◆ Objectif de l'exercice: Recopiez à l'identique le passage de l'entretien sur le Liban qui commence par « Sur le Liban » et se poursuit jusqu'à « à l’année 1875. » inclus.

Sur le Liban et la guerre…

Antonios Abou Kasm est avocat international. Il est aussi Doyen de la Faculté de Science politique et des Relations internationales à l’Université « La Sagesse » de Beyrouth (ULS). Cette Université libanaise renommée a été fondée en 1999. La création de sa Faculté de droit remonte cependant à l’année 1875.

Cet entretien a été finalisé le 17 avril 2024.

1) Hier, 15 années de guerre civile, de déstabilisations et d’interventions extérieures n’avaient pas conduit, malgré la durée et la brutalité du conflit, à faire du Liban ce que l’on appelle un État déliquescent ou un État failli. Le cumul des chocs majeurs de la période (crise institutionnelle, assassinats de personnalités politiques, explosion au Port de Beyrouth, crise économique structurelle…) a-t-il fait rentrer votre pays sur ce chemin dangereux ? A quelles conditions, d’après vous, le Liban pourrait-il retrouver une stabilité politique et institutionnelle, et une sécurité garantie… c’est à dire les moyens d’assurer durablement le consensus national nécessaire ?

Antonios Abou Kasm : le Liban pourra retrouver sa stabilité politique et institutionnelle d’abord s’il existe une réelle volonté internationale de le protéger des implications liées aux guerres dans la région… tout en respectant sa composition multiconfessionnelle. Et sans intervention visant à changer ses réalités pour en faire une victime de la nouvelle géopolitique régionale. Le consensus national nécessaire sera assuré lorsque le Liban cessera d’être l’une des scènes de confrontation entre les puissances occidentales et régionales. Le Liban, dans l’équation géopolitique actuelle, est en quelque sorte posé sur la table des enjeux comme dossier équivalent ou alternatif à celui du Yémen.

Certes, personne ne peut nier que le Hezbollah constitue le bras armé régional de l’Iran. Une résistance organisée disposant d’une idéologie politico-religieuse célébrée par une majorité écrasante des chiites au Liban. En raison du rôle politique accentué joué par le Hezbollah en tant que résistance islamique dans le monde arabe, le Liban reste ainsi une aire de conflit. D’autant plus sûrement qu’Israël occupe toujours des territoires libanais en violation du droit international et des résolutions onusiennes. L’affrontement israélo-iranien, jusqu’ici indirect au Sud-Liban, a donné lieu à une « guerre de proxys » dans une certaine légitimité en considération de la réalité de l’occupation imposée par Israël, et des activités militaires hostiles qui s’y rattachent. Cela dit, le retrait israélien des territoires libanais occupés, la mise en œuvre des résolutions du Conseil de Sécurité exigeant le retrait des troupes israéliennes et le respect de la souveraineté libanaise, constituent une donnée essentielle de base quant à la stabilité sécuritaire au Liban, et à ses effets directs sur le développement économique. Malheureusement, la guerre actuelle de Gaza, accentue les hostilités entre le Hezbollah, Israël et d’autres organisations armées palestiniennes. Elle tend à faire glisser le Liban dans une dangereuse situation de guerre pour l’instant non déclarée. La carence des institutions constitutionnelles et étatiques s’accentue de jour en jour. Le blocage politique est profondément inquiétant à cause de la confrontation de deux courants opposés sur la question de la pertinence d’une résistance de type militaire. La restitution de la souveraineté du Liban, constitue le premier pilier de la nécessaire stabilité politique et institutionnelle.

◆ Données répertoriées:

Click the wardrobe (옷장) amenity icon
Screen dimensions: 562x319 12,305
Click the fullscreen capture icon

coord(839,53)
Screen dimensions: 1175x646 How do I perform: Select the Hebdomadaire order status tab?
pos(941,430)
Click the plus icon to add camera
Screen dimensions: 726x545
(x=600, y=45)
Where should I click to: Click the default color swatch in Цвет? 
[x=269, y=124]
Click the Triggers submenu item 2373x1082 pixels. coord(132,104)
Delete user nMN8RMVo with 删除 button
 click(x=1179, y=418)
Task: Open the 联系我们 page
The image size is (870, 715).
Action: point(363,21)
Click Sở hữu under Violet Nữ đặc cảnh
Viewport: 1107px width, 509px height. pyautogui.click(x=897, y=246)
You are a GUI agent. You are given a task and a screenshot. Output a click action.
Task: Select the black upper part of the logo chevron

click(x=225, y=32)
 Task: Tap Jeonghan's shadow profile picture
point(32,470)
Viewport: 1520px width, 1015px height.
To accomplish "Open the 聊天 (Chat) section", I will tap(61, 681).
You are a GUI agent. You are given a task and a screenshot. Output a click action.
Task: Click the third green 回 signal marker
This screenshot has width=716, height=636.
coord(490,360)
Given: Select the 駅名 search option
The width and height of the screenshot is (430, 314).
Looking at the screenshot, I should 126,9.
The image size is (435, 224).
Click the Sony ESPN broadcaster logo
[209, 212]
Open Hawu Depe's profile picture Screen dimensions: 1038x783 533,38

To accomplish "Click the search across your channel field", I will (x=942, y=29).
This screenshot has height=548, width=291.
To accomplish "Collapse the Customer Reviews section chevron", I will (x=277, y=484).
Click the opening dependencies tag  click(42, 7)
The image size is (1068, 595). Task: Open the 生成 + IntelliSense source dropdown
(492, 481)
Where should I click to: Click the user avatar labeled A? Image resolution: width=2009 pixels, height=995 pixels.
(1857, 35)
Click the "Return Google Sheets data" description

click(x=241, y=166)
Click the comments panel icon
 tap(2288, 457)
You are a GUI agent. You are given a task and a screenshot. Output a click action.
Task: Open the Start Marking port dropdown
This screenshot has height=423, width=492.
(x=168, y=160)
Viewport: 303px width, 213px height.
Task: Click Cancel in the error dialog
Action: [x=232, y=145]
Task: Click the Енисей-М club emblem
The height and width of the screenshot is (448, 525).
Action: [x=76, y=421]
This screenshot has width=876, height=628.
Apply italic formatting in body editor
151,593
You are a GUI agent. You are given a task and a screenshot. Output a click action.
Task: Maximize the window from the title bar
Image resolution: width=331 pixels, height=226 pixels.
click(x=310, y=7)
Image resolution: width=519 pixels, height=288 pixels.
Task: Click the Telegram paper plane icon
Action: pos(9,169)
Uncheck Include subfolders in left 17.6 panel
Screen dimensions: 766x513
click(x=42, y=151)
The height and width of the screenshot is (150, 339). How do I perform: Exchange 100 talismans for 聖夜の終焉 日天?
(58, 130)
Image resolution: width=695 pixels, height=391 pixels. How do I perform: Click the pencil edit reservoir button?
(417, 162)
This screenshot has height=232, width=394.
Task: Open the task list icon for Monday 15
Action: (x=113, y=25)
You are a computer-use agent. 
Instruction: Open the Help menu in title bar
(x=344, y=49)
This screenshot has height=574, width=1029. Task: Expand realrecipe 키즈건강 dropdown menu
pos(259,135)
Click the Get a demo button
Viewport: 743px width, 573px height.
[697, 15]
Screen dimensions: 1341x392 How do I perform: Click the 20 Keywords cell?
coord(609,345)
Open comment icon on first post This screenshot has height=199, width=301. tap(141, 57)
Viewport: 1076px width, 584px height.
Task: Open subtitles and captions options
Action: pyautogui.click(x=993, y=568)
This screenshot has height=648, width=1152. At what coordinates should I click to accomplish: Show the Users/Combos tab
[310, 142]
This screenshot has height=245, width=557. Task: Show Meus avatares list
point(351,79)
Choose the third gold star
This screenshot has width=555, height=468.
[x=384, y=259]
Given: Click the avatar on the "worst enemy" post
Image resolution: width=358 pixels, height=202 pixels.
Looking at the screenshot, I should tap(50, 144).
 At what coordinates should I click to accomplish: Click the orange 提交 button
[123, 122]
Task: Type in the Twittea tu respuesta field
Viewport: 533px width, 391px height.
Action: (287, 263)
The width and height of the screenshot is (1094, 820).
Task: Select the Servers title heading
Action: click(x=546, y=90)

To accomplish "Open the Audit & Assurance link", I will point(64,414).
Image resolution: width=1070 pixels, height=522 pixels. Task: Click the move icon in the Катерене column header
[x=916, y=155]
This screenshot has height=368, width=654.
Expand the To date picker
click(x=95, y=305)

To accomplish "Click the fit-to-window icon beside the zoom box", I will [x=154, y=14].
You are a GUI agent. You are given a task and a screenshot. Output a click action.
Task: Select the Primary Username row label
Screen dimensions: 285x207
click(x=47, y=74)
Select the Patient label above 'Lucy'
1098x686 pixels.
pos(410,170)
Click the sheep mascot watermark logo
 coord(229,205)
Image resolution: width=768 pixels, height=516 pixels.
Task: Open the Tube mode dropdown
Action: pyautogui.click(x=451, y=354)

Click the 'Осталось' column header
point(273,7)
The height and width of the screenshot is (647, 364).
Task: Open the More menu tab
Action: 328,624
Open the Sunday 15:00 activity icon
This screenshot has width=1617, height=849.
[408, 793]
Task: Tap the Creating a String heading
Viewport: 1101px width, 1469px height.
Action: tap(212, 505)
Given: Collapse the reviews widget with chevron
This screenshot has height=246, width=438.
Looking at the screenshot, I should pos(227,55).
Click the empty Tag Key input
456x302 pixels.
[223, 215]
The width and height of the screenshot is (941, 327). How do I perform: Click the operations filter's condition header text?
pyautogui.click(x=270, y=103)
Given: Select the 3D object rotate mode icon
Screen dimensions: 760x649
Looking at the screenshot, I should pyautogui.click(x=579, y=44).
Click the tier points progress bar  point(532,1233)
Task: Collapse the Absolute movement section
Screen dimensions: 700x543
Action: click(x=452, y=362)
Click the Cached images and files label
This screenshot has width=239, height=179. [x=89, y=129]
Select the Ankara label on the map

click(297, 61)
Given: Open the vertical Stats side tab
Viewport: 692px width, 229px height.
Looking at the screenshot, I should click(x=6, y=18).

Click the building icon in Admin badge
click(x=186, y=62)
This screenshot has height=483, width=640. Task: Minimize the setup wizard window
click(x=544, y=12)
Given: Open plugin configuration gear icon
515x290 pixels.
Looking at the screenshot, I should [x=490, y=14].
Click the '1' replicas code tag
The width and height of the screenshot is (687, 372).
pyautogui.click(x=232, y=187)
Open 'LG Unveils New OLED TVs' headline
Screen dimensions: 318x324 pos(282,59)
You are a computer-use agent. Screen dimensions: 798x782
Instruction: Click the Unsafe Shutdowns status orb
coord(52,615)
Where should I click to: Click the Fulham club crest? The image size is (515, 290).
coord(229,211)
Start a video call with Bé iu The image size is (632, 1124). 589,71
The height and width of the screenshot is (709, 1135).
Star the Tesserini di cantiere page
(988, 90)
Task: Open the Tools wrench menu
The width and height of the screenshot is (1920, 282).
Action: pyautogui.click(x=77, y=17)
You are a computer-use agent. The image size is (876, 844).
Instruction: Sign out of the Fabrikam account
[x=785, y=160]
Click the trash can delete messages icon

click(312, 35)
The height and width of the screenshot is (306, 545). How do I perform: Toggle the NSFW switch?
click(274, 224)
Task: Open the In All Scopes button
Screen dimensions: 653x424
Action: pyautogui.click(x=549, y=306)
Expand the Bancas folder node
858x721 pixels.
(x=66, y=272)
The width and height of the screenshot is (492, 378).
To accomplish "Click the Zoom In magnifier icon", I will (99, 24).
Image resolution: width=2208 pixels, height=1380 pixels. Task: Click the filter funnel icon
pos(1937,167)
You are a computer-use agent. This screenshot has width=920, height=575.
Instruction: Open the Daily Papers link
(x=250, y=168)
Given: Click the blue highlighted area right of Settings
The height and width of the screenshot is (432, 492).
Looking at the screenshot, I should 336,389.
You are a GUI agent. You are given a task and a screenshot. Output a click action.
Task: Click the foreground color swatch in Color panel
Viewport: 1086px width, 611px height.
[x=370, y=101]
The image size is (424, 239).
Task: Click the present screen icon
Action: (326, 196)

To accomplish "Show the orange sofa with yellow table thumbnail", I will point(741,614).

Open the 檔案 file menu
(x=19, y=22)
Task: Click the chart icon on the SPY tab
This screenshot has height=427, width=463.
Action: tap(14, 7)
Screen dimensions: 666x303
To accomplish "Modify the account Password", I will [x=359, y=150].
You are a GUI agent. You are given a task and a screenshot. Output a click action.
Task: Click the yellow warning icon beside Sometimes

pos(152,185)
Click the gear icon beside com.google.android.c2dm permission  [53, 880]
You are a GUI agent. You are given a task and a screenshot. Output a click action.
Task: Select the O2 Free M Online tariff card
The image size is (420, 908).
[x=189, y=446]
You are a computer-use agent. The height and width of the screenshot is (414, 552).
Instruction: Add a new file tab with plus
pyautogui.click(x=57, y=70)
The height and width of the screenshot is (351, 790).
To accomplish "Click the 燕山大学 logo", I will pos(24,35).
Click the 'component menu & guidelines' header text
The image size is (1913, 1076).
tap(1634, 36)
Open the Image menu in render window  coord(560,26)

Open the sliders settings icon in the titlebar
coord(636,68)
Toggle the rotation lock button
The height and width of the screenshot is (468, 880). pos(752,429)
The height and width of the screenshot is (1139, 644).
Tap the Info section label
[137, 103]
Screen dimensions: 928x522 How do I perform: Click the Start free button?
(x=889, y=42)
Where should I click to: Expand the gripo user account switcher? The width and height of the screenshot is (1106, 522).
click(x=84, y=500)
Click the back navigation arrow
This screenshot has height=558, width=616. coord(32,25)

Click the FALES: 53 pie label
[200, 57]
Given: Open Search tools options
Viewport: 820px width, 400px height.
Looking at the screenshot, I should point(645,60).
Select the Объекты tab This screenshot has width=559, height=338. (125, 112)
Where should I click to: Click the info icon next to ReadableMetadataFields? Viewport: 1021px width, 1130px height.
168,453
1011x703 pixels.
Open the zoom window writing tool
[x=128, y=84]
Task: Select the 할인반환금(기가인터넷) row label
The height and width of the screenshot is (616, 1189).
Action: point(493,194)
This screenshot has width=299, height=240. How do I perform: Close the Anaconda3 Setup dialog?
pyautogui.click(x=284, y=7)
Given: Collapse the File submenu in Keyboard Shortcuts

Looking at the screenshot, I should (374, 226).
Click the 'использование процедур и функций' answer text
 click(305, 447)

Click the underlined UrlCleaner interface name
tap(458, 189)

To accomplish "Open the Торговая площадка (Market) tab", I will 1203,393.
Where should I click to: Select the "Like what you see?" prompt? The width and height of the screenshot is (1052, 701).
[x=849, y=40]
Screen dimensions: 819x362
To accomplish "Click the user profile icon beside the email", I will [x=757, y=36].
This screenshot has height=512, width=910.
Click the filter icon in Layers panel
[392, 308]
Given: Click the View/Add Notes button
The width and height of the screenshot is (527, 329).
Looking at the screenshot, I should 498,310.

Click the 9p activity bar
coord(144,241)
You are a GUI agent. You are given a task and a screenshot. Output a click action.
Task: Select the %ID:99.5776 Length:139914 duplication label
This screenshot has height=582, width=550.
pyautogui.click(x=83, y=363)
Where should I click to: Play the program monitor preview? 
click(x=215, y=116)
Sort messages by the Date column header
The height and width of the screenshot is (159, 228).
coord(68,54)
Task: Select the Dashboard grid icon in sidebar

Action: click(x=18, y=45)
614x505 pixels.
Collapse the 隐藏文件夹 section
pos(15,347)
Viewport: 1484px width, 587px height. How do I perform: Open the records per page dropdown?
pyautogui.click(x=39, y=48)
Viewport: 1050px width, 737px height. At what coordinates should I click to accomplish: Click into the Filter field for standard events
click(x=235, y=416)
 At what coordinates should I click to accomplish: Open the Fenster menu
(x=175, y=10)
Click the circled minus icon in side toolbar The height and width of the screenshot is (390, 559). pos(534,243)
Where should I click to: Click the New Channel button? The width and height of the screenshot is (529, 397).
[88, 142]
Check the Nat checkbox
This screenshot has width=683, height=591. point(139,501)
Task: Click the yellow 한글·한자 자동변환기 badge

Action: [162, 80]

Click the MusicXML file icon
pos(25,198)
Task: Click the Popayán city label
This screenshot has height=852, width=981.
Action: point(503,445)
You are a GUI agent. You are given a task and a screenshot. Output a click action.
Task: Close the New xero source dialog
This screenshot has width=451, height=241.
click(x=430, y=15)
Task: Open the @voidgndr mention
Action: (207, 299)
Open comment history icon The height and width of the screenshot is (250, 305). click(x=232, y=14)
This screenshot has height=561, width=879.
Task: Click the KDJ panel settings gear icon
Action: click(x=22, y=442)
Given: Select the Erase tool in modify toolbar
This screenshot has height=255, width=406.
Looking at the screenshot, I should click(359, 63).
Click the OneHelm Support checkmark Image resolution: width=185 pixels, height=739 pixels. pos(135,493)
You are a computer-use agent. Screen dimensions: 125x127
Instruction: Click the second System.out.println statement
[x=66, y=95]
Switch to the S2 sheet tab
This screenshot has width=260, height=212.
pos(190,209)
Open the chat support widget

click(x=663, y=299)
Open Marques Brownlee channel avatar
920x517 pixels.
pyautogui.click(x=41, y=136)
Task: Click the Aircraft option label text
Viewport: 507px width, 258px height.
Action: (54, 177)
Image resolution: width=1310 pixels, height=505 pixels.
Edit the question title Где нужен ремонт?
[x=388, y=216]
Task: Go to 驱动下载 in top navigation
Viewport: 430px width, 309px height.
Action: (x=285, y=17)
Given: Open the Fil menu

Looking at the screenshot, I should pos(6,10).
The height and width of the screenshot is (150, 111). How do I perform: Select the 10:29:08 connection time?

◆ Réponse attendue:
Sur le Liban et la guerre…

Antonios Abou Kasm est avocat international. Il est aussi Doyen de la Faculté de Science politique et des Relations internationales à l’Université « La Sagesse » de Beyrouth (ULS). Cette Université libanaise renommée a été fondée en 1999. La création de sa Faculté de droit remonte cependant à l’année 1875.